A few days after our cemetery visit, a friend mentioned how a division had erupted within his extended family over whether flowers at gravesites are necessary.
One of his siblings had lamented how she was the lone flower-furnisher at a loved one’s resting place. But he did not feel this same urgency and suggested it was a matter of personal preference.
Through some online research, he’d also discovered that in the Jewish custom, a stone is the preferred memorial.
A stone, I wondered?
Extrapolating on this custom, an article by Aron Moss notes that while flowers are a beautiful gift to the living, they mean nothing to the dead.

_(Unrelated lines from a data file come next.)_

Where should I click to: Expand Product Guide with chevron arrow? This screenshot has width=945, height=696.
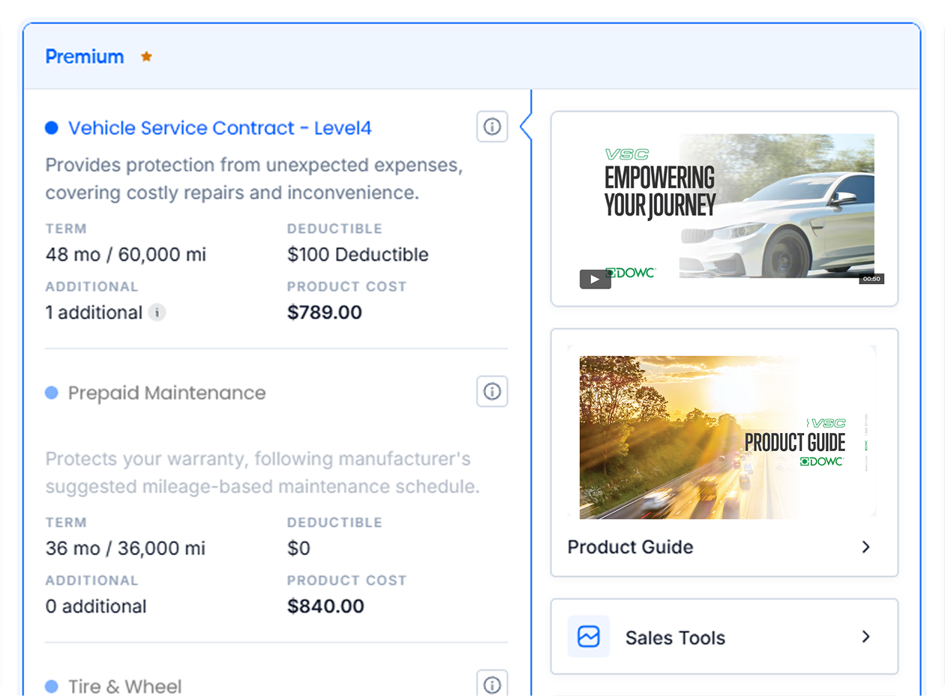(866, 547)
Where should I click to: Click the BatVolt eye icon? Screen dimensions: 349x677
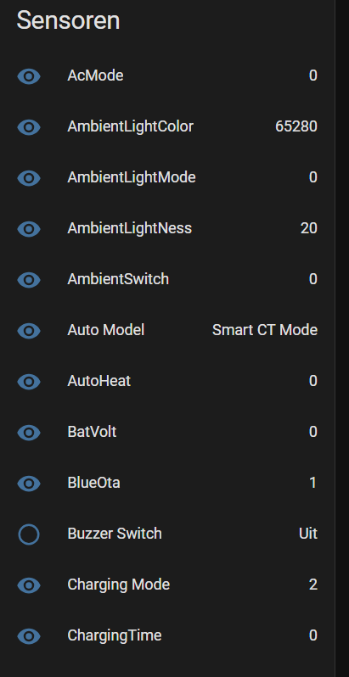click(29, 433)
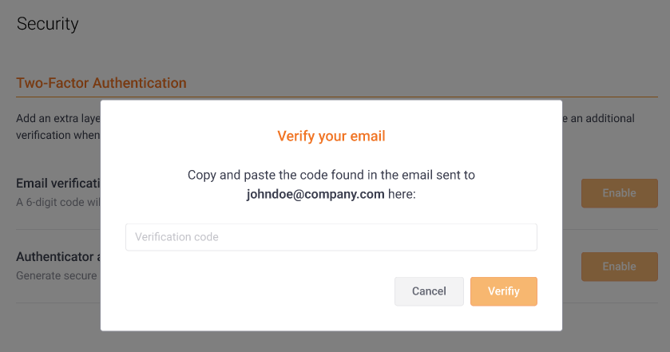
Task: Click the Verification code input field
Action: (331, 237)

“The body, like a flower, blossoms and then fades away, but the soul, like a solid stone, lives on forever,” Moss writes.
Reading this brought comfort and affirmation to my wondering.
To be clear, my father admired living things. He loved caring for our lawn and tending to the petunias that adorned the walkway leading to our house in earlier years. Children and animals also had a special place in his heart.
But the more I thought about it, the more it seemed a stone would be more fitting than floral to the man who called his youngest daughter “Rock.”
Flowers for loved ones who have passed are a touching offering, and I wouldn’t deny anyone this tradition. Even if the dead do not care the living do, and that’s enough reason to beautify a grave.
Someday I will bring flowers to my father’s grave. The offering will lift my spirits and I know he will be pleased, too. But I think the next time I visit the place where his body rests, I will bring a rock – a simple stone to honor a man who chose subdued over superfluous, and searched for solidity in life.
At our future reunion, I imagine him reaching out to me, a stone in hand. “A rock for my Rock,” he will say as he lets me fall into his sturdy chest – as beautifully resplendent a place as anywhere, in this world and the next.